ANKARA, (Reuters) – Turkey and Iraq signed an anti-terrorism deal on Friday targeting Kurdish rebels based in northern Iraq, but failed to agree on a plan that would have let Turkish troops chase militants across their shared border.
Ankara claims the right under international law to send its troops across the mountainous border in “hot pursuit” of guerrillas of the outlawed Kurdistan Workers Party (PKK), but Iraqi Kurds opposed any concession by Baghdad on this issue. “We could not reach agreement on the article concerning improvement of border security cooperation. Our negotiations on this issue will continue,” Turkish Interior Minister Besir Atalay said after the signing ceremony.
Under the accord, the two countries pledged to take all necessary measures, including financial and intelligence, to combat the PKK and other militant groups. They will hold six-monthly meetings to coordinate their work. “The agreement is very important for Iraq,” said Iraqi Interior Minister Jawad al-Bolani, adding his government would do all in its power to implement the measures. But Turkish diplomats know the central Baghdad government has little clout in the autonomous Kurdish region of northern Iraq whose authorities are loathe to take action against their ethnic kin in the PKK. On the “hot pursuit” issue, Bolani said: “We want to choose the most effective mechanism for both sides.”
An earlier draft text of the agreement had suggested Ankara ask Baghdad for permission each time it wanted to conduct “hot pursuit” raids into Iraqi territory.
But this was unacceptable to Turkey, which diplomats say carries out occasional cross-border forays. Ankara says having to ask Baghdad for permission each time would hamper its operations against the guerrillas.

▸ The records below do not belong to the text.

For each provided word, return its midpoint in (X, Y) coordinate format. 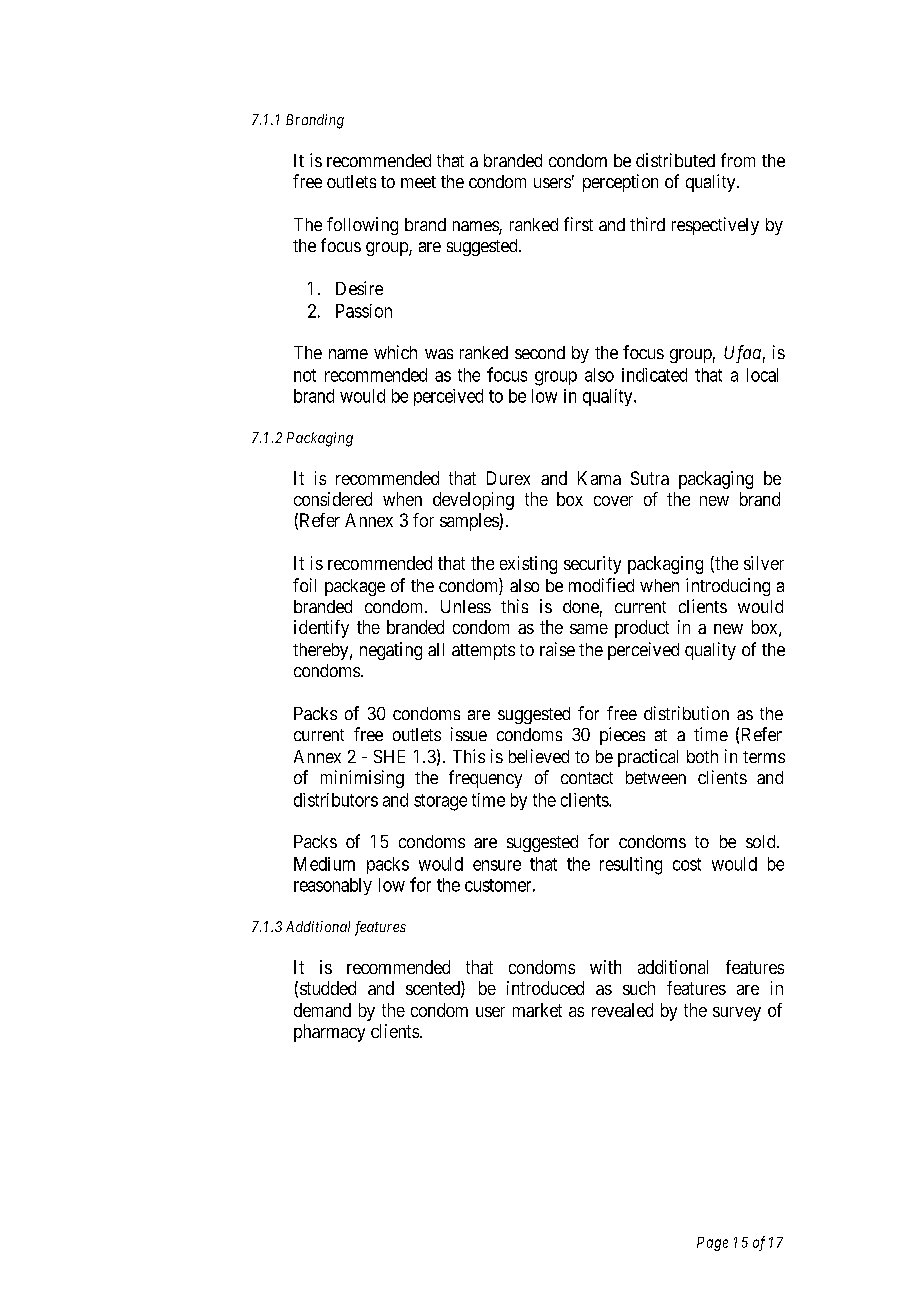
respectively (715, 226)
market (537, 1010)
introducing (728, 587)
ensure (497, 865)
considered (333, 499)
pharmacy (329, 1033)
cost (687, 864)
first (578, 224)
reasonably (333, 886)
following (362, 226)
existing (528, 565)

Ankara blames the PKK for the deaths of more than 30,000 people since the group began its armed struggle for an ethnic homeland in mainly Kurdish southeast Turkey in 1984.
An estimated 3,000 PKK guerrillas use northern Iraq as a springboard from which to attack security and civilian targets inside Turkish territory.
Turkish generals and politicians, exasperated by a steady stream of PKK attacks, have threatened to mount a full-scale invasion of northern Iraq to crush the PKK there. But the United States, Turkey’s NATO ally, has advised against such a move, fearing it would destabilise a relatively peaceful region.
Friday’s agreement follows three days of talks and fleshes out promises on combating the PKK made by Iraqi Prime Minister Nuri al-Maliki during a visit to the Turkish capital last month.
Ankara believes Iraqi Kurdish leader Massoud Barzani aims to build an independent Kurdish state in northern Iraq and fears this could trigger separatist sentiment among its large ethnic Kurdish population in southeast Turkey. But analysts note Ankara would have great leverage over any future Kurdish state whose energy pipelines and trade with the outside world would mostly pass via Turkish territory.